PyGMT that allows you to do fairly complex raster and vector operations, but outputs images and PDFs from the backend, and not interactive maps
Folium which also builds on top of Leaflet and has a lot of features for visualization, but is only "one-way", i.e. allows you to render an interactive slippy map using python code, but no ability to be able to interact with the map to populate variables back in your python code.
pydeck which uses deck.gl on the JS side but passes data from Python using GeoJSON. It also has a complex and hard-to-maintain DSL of trying to pass functions from Python to JS, which is kinda writing JS code in Python strings. See also lonboard docs "Lonboard vs pydeck".
kepler.gl-jupyter. kepler.gl is a browser based tool and is most useful for people who want to do analysis in the browser instead of in Python with visualization in the browser.

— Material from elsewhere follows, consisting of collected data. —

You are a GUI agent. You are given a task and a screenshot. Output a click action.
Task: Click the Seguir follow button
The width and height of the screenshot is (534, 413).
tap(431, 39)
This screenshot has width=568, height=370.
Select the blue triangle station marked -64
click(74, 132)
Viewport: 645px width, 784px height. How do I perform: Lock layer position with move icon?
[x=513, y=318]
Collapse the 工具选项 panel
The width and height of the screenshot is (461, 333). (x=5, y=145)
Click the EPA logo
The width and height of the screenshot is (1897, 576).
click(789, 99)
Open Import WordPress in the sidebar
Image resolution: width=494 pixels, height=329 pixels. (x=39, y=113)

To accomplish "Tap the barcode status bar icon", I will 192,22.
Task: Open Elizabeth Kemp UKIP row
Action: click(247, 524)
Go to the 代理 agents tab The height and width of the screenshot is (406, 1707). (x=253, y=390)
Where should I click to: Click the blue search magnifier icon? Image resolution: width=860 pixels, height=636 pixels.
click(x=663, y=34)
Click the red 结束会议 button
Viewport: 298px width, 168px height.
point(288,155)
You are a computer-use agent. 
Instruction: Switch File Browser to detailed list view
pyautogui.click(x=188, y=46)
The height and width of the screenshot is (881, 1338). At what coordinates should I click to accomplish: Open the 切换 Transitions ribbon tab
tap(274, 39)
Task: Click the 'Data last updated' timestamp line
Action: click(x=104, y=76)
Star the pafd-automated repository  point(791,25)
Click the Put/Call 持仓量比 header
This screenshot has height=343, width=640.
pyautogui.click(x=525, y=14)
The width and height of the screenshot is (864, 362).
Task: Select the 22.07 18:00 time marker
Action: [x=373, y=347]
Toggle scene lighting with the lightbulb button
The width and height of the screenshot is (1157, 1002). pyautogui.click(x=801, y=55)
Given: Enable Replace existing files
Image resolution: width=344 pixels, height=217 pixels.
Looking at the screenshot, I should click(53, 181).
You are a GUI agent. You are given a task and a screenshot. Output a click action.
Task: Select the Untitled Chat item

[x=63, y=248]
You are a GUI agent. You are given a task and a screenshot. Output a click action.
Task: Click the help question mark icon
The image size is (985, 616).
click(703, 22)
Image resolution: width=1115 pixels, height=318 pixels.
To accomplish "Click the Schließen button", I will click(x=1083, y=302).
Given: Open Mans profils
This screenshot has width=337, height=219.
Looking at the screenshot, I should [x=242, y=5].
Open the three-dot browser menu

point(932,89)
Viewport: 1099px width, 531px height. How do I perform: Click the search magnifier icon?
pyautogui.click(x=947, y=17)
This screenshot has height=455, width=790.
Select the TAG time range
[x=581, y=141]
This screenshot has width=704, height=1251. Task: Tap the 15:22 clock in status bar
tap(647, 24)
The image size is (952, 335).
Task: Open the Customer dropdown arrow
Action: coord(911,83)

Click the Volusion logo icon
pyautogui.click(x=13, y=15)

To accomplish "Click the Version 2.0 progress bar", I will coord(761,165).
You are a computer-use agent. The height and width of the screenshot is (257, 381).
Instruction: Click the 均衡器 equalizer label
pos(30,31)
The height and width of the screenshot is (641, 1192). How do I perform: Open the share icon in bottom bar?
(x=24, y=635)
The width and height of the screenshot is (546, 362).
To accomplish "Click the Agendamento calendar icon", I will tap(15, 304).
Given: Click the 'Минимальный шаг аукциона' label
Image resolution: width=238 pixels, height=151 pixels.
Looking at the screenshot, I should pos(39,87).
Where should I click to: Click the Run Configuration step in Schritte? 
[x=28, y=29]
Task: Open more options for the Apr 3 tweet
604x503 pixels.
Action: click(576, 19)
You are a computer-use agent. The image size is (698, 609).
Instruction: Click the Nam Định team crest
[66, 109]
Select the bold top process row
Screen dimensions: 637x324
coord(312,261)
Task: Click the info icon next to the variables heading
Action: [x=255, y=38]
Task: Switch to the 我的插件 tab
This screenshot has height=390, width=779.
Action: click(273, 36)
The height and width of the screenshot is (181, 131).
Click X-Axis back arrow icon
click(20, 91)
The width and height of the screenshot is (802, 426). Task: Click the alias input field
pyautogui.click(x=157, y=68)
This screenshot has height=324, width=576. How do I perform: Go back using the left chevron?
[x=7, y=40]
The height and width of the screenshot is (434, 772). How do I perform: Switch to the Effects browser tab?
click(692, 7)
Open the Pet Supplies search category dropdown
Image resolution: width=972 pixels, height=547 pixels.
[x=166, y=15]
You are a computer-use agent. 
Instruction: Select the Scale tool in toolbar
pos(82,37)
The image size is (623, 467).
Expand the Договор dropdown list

It also uses GeoJSON, which struggles with large data. See also lonboard docs "Lonboard vs kepler.gl-jupyter".
Datashader which creates static PNG images on the backend in response to user input. So the user can "pan" on a map but any interactivity is backend, not frontend, and so it's a less-fluid experience. See also lonboard docs "Lonboard vs datashader"
.... ? This might not be a comprehensive list, so please add other existing tools that are used to visualize maps in Jupyter notebooks.

All the Leaflet-based maps use GeoJSON as the transfer format for vector data, and while this has historically been "the way to do things", it imposes quite severe limitations when trying to render large vector datasets, as one hits the limits of what the browser can JSON.parse as well as render onto traditional mapping libraries like Leaflet.

Advances in browser standards / technologies, GPU hardware, and standards around "cloud-native" vector formats allow us to now much more efficiently render large vector datasets by processing compressed binary data and rendering directly onto the GPU, bypassing a JSON parse step in Javascript, and fully leveraging the power of modern GPU hardware. We have been working on lonboard, which is a Jupyter widget that leverages these technologies to be able to scale to render millions of vector data points on an interactive map as opposed to thousands with a GeoJSON approach.

Proposal

lonboard provides us with a very scalable base to work on top off, and is built on the Deck.GL frontend mapping library.

In an ideal world, we would have a preferred, "blessed" way to render maps in a notebook, and not leave a user with 6 different choices with 6 different APIs and leave it upto them to figure out what the trade-offs of each are. It would also be helpful to be able to then have a single map object on the page that is bidirectionally interactive between python and javascript that gives users the features they need, as well as scales to large datasets. Unfortunately, this means that we would need to converge / standardize on a common base mapping library. My recommendation here would be to standardize on lonboard / deck.gl as we know that it scales, and then it's "just" a matter of porting over convenience features from other libraries. It is much harder / impossible to port over the scalability of lonboard to existing libraries because of the underlying technologies used.

This would take some work on the lonboard side to incorporate a lot of useful features that for eg. a library like stac_ipyleaflet provides - we would be able to re-use a lot of code, but it would still be a fair bit of work as the underlying mapping library being used is different, and things would need to be ported over.

Going to gather feedback on this ticket on whether this seems like an approach that makes sense, before writing out more detailed tickets about features we would want to incorporate into lonboard.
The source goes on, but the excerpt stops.